No somos un festival. “Sólo queremos vivir en nuestro pueblo, trabajando en nuestro pueblo y pasarlo bien haciendo lo que nos gusta y mejor sabemos hacer. Huimos de lo macro, de los fondos de inversión y del cemento”.
Víctor Domínguez
Gestor y promotor cultural desde 2001, ha sido creador de pioneros e innovadores proyectos culturales en Aragón como El Bosque Sonoro, Brizna Festival, Doña Festival, Slap! Festival y director del reconocido centro cultural Las Armas en Zaragoza. Fundador de Desafinado Producciones y, desde hace 5 años, director de la Asociación OCRE, una organización dedicada al desarrollo y promoción de proyectos culturales y artísticos en el contexto rural y pequeños municipios. Su actividad se reparte por varios territorios aragoneses de las tres provincias y su actividad cultural abarca desde festivales de música, cine o danza a la programación de actividades de dinamización cultural. La asociación está compuesta por profesionales del sector de la cultura con un marcado carácter multidisciplinar con capacidad para la elaboración de propuestas desde las fases previas de anteproyecto, hasta la producción técnica, artística y comunicación de los resultados. Aspiran a transformar la economía, potenciar el crecimiento y favorecer la cohesión social y territorial en los municipios objeto de la muestra, así como reivindicar la cultura como derecho fundamental en zonas periféricas, manteniendo la identidad de los municipios y estableciendo modelos y espacios de creación cultural sostenibles, igualitarios e innovadores.
Cristian Barros Baquero
Ha desarrollado una carrera multifacética en los campos de la música y el sonido. Estudió turismo además de una formación musical completa en solfeo, piano, armonía y canto coral.
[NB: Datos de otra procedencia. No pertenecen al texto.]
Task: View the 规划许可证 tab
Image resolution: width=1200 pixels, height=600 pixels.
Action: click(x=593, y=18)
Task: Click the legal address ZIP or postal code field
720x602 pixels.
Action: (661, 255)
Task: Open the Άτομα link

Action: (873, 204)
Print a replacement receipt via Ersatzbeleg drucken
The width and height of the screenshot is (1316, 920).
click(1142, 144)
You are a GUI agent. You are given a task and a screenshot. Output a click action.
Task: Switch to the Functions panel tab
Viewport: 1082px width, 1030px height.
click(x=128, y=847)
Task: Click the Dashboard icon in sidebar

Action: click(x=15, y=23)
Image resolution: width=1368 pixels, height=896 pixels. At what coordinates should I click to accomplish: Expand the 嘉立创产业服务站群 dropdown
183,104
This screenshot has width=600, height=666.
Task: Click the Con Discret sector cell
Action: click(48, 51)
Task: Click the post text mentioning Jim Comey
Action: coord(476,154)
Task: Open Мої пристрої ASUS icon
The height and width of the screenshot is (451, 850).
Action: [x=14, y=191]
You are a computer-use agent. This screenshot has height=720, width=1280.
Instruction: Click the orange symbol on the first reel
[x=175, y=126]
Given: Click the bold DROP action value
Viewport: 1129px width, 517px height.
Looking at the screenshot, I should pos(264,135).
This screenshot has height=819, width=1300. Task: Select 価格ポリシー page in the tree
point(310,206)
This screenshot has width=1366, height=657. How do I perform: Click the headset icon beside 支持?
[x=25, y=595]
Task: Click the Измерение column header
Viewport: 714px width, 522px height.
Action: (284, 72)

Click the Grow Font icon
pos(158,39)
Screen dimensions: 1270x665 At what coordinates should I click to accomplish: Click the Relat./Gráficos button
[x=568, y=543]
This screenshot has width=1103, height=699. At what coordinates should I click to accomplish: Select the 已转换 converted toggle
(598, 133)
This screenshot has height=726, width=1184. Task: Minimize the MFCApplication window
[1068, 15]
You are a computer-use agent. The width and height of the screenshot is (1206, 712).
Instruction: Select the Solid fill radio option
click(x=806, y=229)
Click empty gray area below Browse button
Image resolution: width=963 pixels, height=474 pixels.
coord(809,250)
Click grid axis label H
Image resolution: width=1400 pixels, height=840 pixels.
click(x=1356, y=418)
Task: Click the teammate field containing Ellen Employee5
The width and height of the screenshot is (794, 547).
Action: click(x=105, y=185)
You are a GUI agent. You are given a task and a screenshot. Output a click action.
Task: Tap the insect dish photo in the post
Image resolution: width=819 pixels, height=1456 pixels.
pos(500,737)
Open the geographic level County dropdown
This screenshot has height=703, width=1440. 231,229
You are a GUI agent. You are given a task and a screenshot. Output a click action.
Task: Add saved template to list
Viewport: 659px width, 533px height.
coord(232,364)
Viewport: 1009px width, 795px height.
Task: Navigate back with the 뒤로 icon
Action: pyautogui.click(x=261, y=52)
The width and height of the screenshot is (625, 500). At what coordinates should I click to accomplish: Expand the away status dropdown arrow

Su trayectoria profesional comenzó en 1996 en la hostelería, donde se especializó en sonido, y posteriormente se consolidó como técnico de sonido en vivo y de estudio durante más de 20 años.
Como compositor y músico, ha sido miembro fundador de varias bandas, destacando El Polaco y Picore, con quienes ha realizado numerosos conciertos y grabaciones. También ha colaborado con otros proyectos como El Brindador, Bigott, Sweet Williams y Les Conches Velasques. Además, ha compuesto bandas sonoras para espectáculos de danza. Durante 25 años ha coordinado la producción de eventos, festivales y giras nacionales e internacionales con artistas como Loquillo, Gogol Bordello, Portishead y muchos más. Actualmente, sigue activo en la producción musical y la organización de eventos, aportando su vasta experiencia en la industria musical.
Octavio Benito
Educador Social con más de 23 años de experiencia en gestión de personas, es licenciado en Historia por la Facultad de Filosofía y Letras de Zaragoza. Se formó como Terapeuta Gestalt en la Escuela de Psicoterapia Integrativa de Zaragoza Albor y actualmente cursa Psicología en la UNED. Ha complementado su formación con cursos sobre profesorado ante conductas disruptivas, equinoterapia, drogodependencias, trabajo en equipo en espacios residenciales, farmacología y salud mental, inteligencia emocional y técnicas de comunicación asertiva, y educación autodidacta. Profesionalmente, ha realizado intervención directa con menores, como educador y educador tutor, y ha formado parte de equipos de coordinación y de equipos educativos.
Para la creación de este proyecto la Asociación El Bosque Sonoro está colaborando con equipos de ingeniería, diseño, artistas, empresas de comunicación y marketing, empresas de construcción y muchas personas de los pueblos cercanos que colaboran y ayudan para que siga vivo El Bosque.